_Seçilen alıntı_

3) "Bana sorarsan her insan kötüdür. Kaçınılmaz bir gerçektir bu. ... İyi insanın varlığını kabul etmiyorum." İnsanın "default" olarak İYİ olduğuna inanırım. İnsanlığın geleceği için de İYİMSER düşüncelere sahibim, "binaenaleyh" size katılmam bu noktada da mümkün olamıyor. Ama "ne kadar karamsar bir üslubu da olsa bir yazar umudu olduğu için yazar. Sanatçı umudu olduğu için çabalar" sözünüze katılıyorum, sizin kötümserliğinize karşın yazmayı sürdürmeniz bile, bu sözü doğruluyor.

4) "Ancak dil konusunda bunca sorun varken "menü" sorunundan rahatsız olunmasını kabul etmiyorum."
Sanırım sevgili bilgin, bir sonraki yazısında, DİL konusunda yapılması gerekenlerin SIRALI LİSTESİNİ (ya da İŞ AKIŞI PLANI) verecektir. Biz de, birini yapmadan, sonrakini yapmaktan kaçınacağız.

5) "Sevgili lacimert tüm bunlardan bihaber olmadığına göre bahsettiğim kurumun da TDK olduğunu anlarsın." TDK'dan o kadar uzun bahsedişim, anlamadığımı mı düşündürdü? Tersi anlaşılmalıydı (ve yanıt verilmeliydi).

6) "Bir kimse düşünün ki, hayatı boyunca "fırsatı olsa da" bir şeyi başarmak için çaba harcamasın, çalışmasın sonra da meslek sahibi olamadığında, parasız kaldığında çevresindeki insanların insafsızlığından, nankörlüğünden yakınsın. ..... insaniyetlik gereği yardım edilmesi gerektiğini savunuyorsunuz. .... Ama ben eğer o aç adamın yerindeysem, yakınmaya hakkım olduğunu pek düşünmüyorum. Bence bu mazlum edebiyatıdır"
Sevgili bilgin, belirli insanlara mı "öfke"lisiniz, halka mı, YOKSA BİR DİLE Mİ? Dil mi tembellik yapmış, dil mi bizden haksız yardım istiyor? Dil mi yakınıyor?
Madem çıkış noktanız "öfke", hiç olmazsa o öfkenizin hedefini netleştirseniz diyorum.

_Veri satırları_

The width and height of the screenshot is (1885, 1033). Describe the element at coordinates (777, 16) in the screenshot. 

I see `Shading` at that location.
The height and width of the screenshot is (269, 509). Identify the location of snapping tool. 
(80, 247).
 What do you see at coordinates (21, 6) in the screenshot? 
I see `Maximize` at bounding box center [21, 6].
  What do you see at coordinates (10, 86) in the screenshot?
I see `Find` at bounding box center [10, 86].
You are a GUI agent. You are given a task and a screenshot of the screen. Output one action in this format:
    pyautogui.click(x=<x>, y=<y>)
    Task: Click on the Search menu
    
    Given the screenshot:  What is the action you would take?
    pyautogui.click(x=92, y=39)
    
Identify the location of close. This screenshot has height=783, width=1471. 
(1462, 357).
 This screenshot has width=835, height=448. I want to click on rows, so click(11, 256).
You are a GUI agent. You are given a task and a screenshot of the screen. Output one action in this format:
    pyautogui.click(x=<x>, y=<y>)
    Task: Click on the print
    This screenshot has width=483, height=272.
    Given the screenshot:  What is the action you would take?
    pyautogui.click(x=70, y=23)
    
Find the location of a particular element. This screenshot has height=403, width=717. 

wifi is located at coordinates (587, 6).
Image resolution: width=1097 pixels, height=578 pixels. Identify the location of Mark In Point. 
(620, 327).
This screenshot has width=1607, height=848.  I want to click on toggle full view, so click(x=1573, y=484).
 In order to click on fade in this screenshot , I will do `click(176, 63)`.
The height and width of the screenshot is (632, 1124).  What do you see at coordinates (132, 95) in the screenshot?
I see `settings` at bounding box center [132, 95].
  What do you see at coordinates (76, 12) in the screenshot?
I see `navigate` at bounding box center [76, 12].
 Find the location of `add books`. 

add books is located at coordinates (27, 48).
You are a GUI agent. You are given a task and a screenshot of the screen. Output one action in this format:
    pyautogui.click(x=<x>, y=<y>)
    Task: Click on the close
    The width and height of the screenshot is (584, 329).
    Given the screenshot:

_Talimatınız_
Seçilen alıntıya göre yazar, insanın "default" olarak nasıl olduğuna inanıyor?

_Yanıt_
İnsanın "default" olarak iyi olduğuna inanıyor.